**Stated goal A**
In the passage on transistor scaling, up to about what gate length was the supply voltage held at 5 V?
**Stated goal B**
List every section heading that appears in the passage on transistor scaling.
**Stated goal C**
Carry on the passage about transistor scaling, starting right after its final sentence.

However, here’s the problem: transistor switching speeds increase with scaling—by roughly the same factor S. That means to keep up, interconnects must become faster, not stay the same. So even if the RC delay doesn’t get worse, it becomes a relative bottleneck compared to faster transistors [6].

Problems when scaling down

With technological advancements, it became possible to fabricate transistors with increasingly smaller feature sizes. However, scaling down the supply voltage proved to be challenging. In an ideal scenario—referred to as constant electric field scaling—both voltage and dimensions are reduced proportionally. This would result in extremely low voltages at advanced nodes; for instance, a supply voltage of 80 mV and a threshold voltage of just 1.3 mV at a feature length of 0.1 μm, as illustrated in Figure 5. Such values are impractical, primarily because the subthreshold slope does not scale accordingly.

Fig 5. Supply voltage versus the gate length. In red shows the constant field scaling. In dark blue the (quasi) constant voltage scaling.
Fig 5. Supply voltage versus the gate length. In red shows the constant field scaling. In dark blue the (quasi) constant voltage scaling.

Instead, the industry adopted a (quasi) constant voltage scaling approach, where the supply voltage remained unchanged over several technology generations. For example, it was maintained at 5 V until the gate length reached approximately 0.7 μm. As shown in Figure 5, the supply voltage was then gradually reduced in discrete steps—plateaus—driven by reliability concerns, some of which I will discuss in the following sections. The main issue that has to be understood from this section is that by keeping the voltage constant, but reducing the length of the minimum feature by scaling it down, increases the electric field.

Punch-Through

One of the early challenges with constant voltage scaling was the emergence of punch-through as channel lengths decreased. In long-channel MOSFETs, the gate exerts strong control over the channel, and the source and drain depletion regions remain well separated. As a result, even relatively high drain voltages (e.g., 5 V) do not lead to punch-through. However, in short-channel devices, the same drain voltage can cause the depletion regions to extend further into the substrate, potentially merging. This reduces the gate’s control and allows unintended current to flow directly from drain to source — a phenomenon known as punch-through. Figure 6 illustrates the merging of the two depletion regions.

Fig 6. Punch-through in a short-channel MOSFET. Equipotential lines show electric field penetration from drain to source under the gate, indicating loss of gate control due to depletion region overlap.
Fig 6. Punch-through in a short-channel MOSFET. Equipotential lines show electric field penetration from drain to source under the gate, indicating loss of gate control due to depletion region overlap.

To mitigate this, anti-punchthrough ion implantation is used. This technique introduces dopants in a confined area just beneath the channel to suppress the merging of depletion regions. The localized nature of this implant helps limit leakage while preserving overall device performance.

Velocity Saturation

In addition to punch-through, high electric fields in short-channel devices also lead to velocity saturation. At low electric fields, carrier velocity increases linearly with the field. However, once the field exceeds a certain threshold (typically around 10⁴ V/cm for electrons in silicon), the carriers reach a maximum drift velocity — known as the saturation velocity. Beyond this point, increasing the electric field no longer results in faster carrier motion, which limits the drain current (ID) and overall transistor performance.

**Excerpted records**
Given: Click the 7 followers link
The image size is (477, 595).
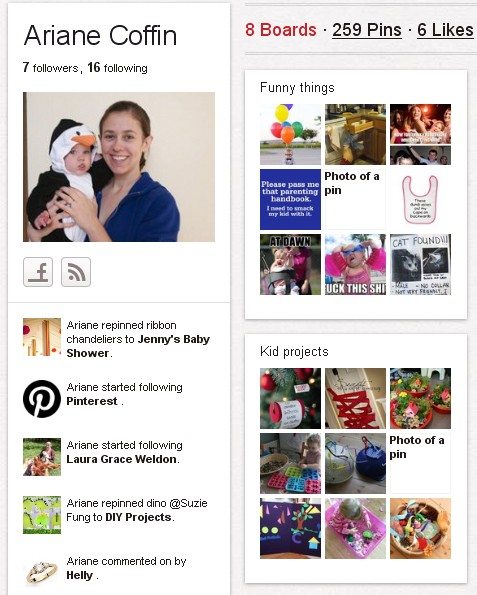Looking at the screenshot, I should pos(50,68).
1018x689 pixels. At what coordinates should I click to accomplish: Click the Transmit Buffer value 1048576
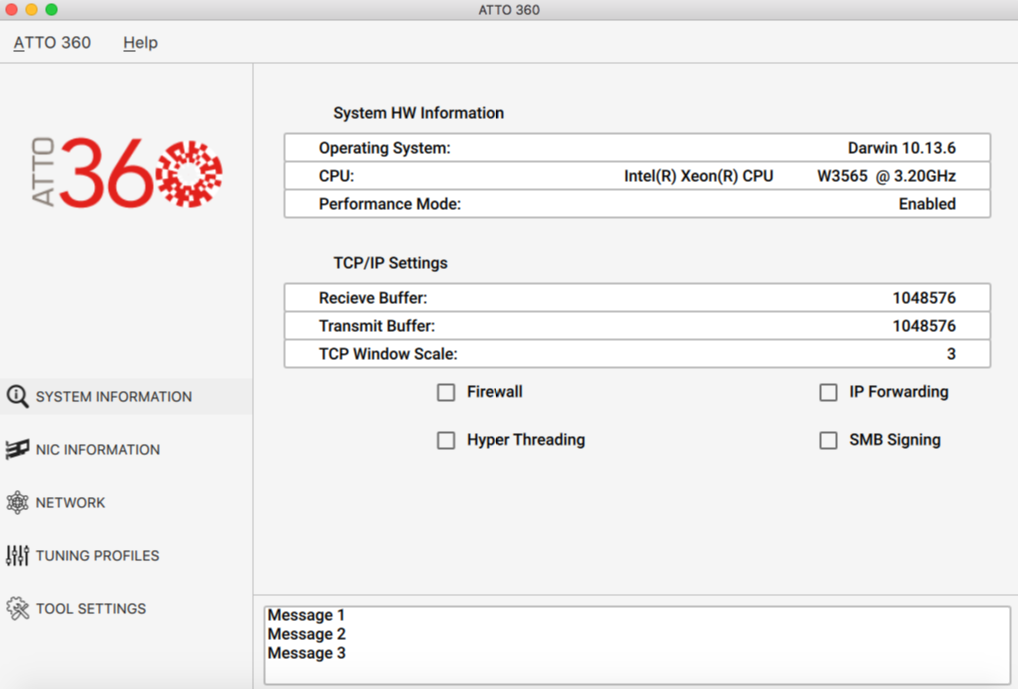pos(924,326)
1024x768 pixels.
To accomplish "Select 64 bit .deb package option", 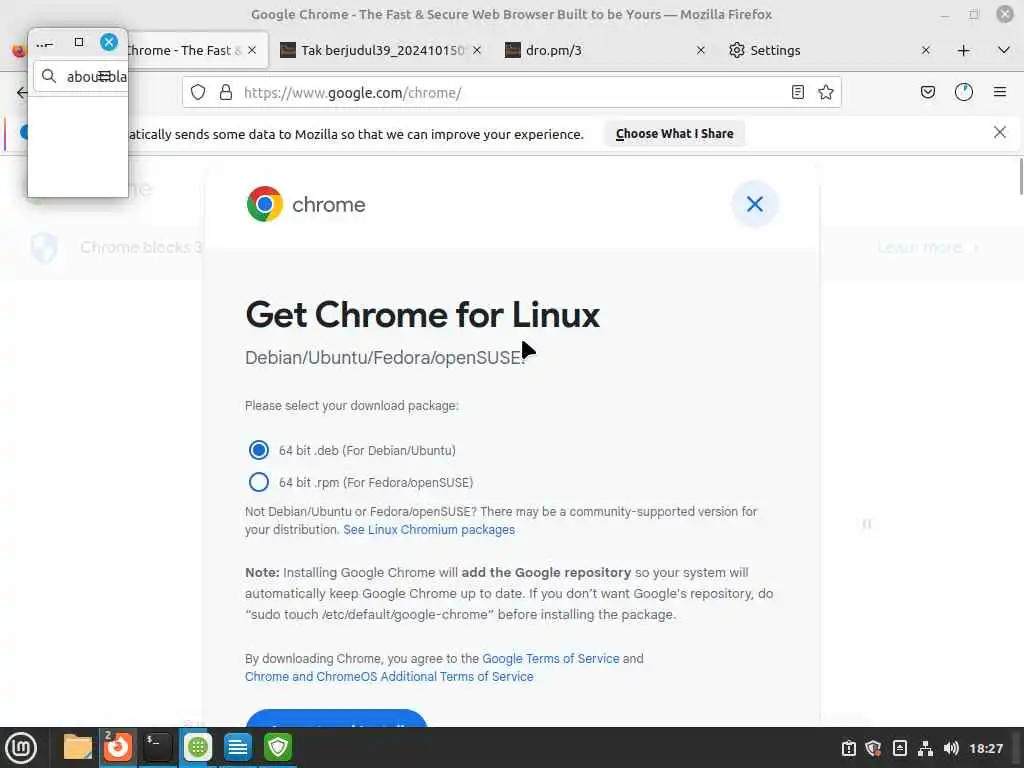I will click(259, 450).
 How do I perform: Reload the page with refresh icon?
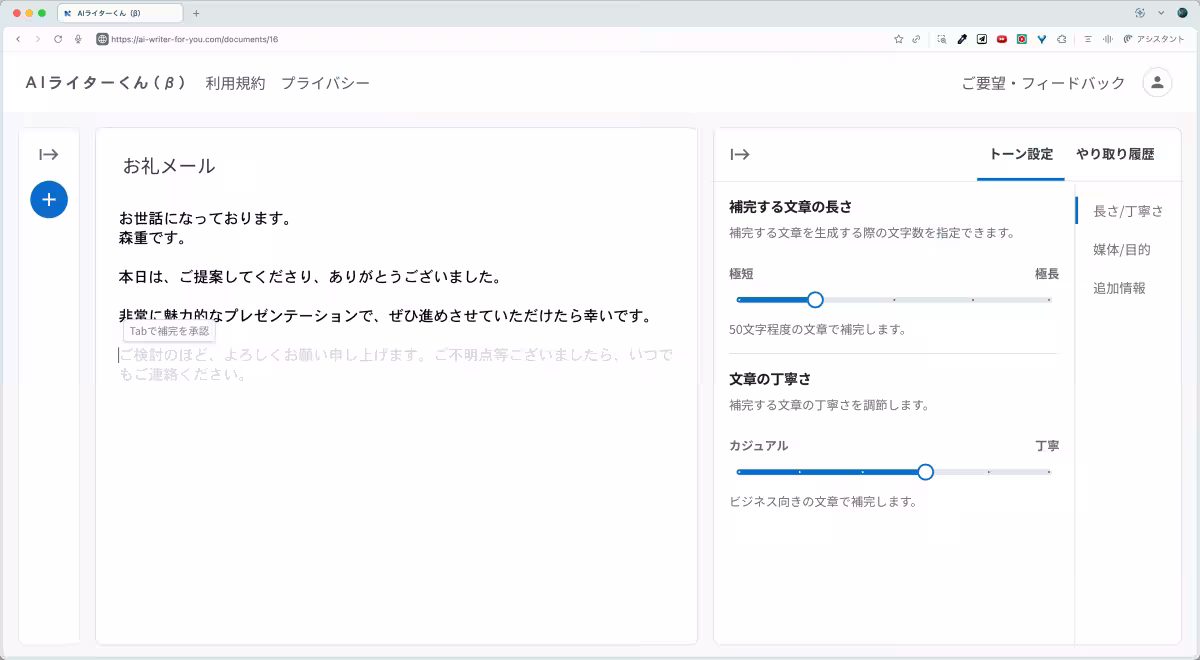(x=58, y=39)
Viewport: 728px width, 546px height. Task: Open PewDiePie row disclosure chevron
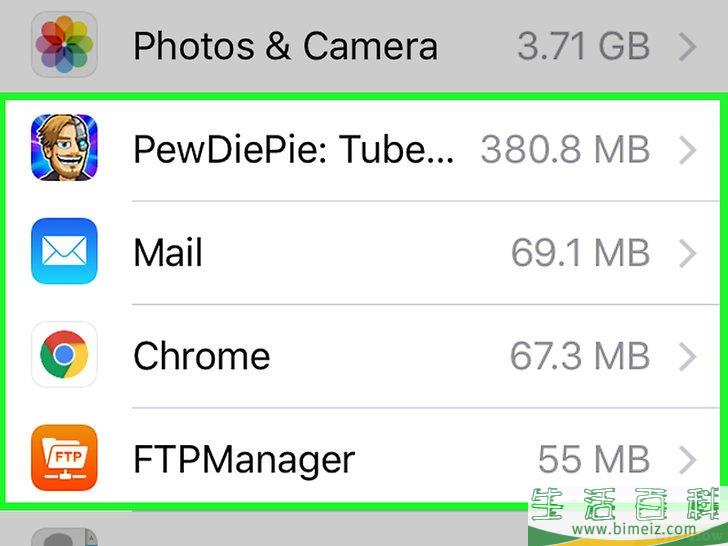688,150
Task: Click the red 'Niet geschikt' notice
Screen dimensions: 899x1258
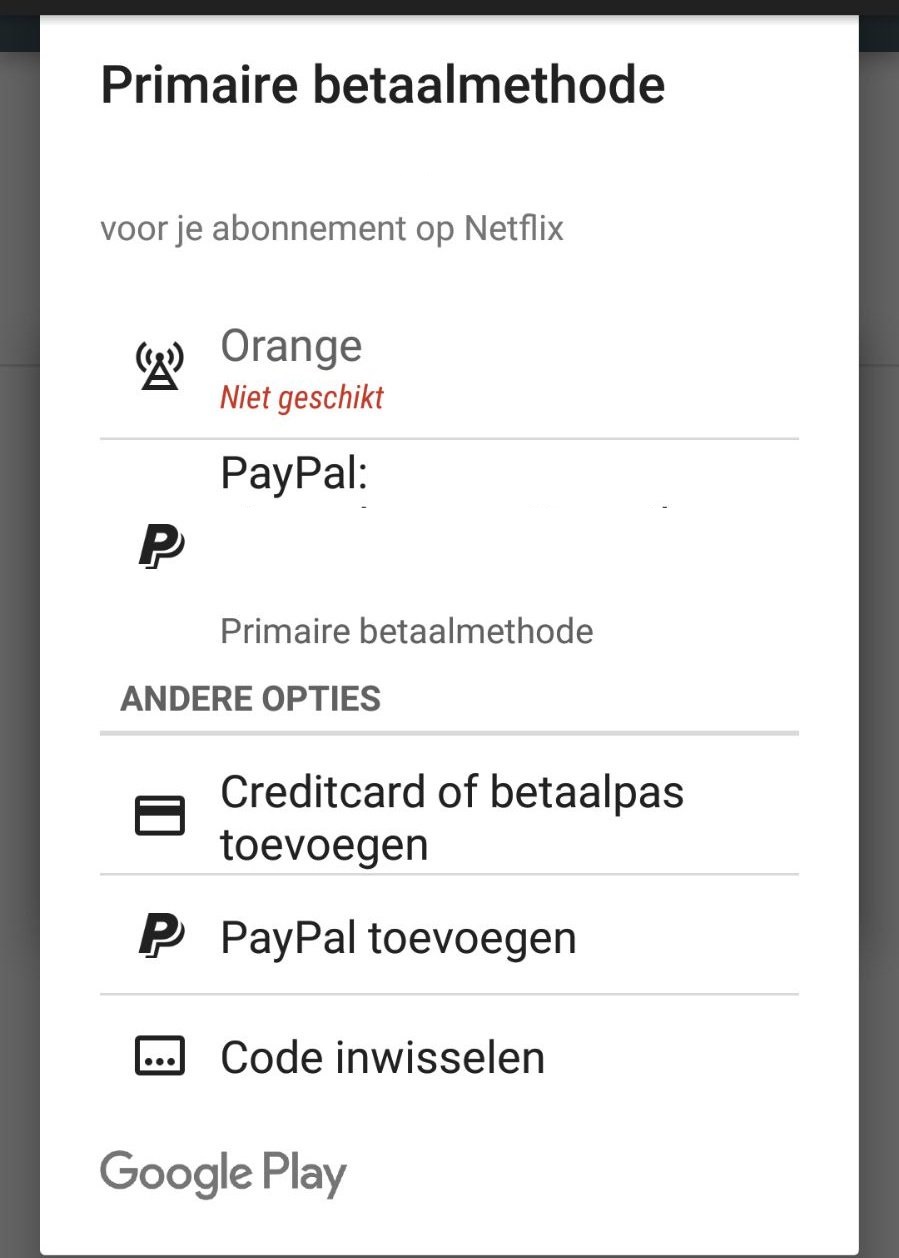Action: [x=302, y=398]
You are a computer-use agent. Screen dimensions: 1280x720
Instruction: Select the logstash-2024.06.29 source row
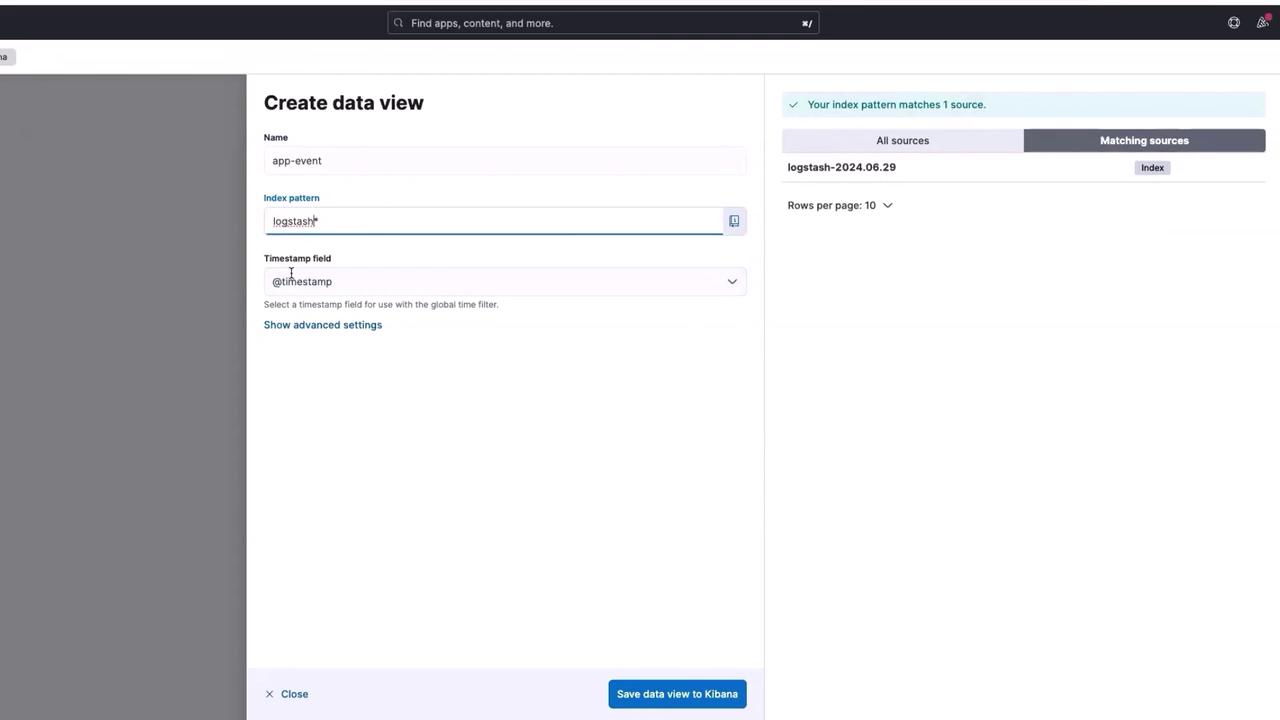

**Task output A**
Approximately 0.7 μm.

**Task output B**
Problems when scaling down
Punch-Through
Velocity Saturation

**Task output C**
In the long-channel transistor operation, in saturation, the drain current increases quadratically with gate voltage:

\[I_D \propto (V_{GS}-V_{th})^2\]

However, in short-channels MOSFETs with high electric fields — the carriers can’t accelerate any further. Their drift velocity saturates, and becomes linear and results in:

\[I_D \propto V_{GS} -V_{th}\]

Fig 7. I-V characteristics of long- and a short-channel NMOS transistor. Observe the difference in y-axis scale. Image taken from [2].
Fig 7. I-V characteristics of long- and a short-channel NMOS transistor. Observe the difference in y-axis scale. Image taken from [2].

Ideally, the drain current should remain constant when scaling down both the transistor dimensions and supply voltage. However, as the channel length decreases, electric fields increase, leading to velocity saturation. This effect limits the carrier drift velocity, reducing the available current. This trend is evident in Figure 7, where the drain current is reduced by by 56% when looking for VGS = 2.5 V and VDS = 2.5 V (0.54mA versus 0.22mA).

Hot Carrier Effects (HCE)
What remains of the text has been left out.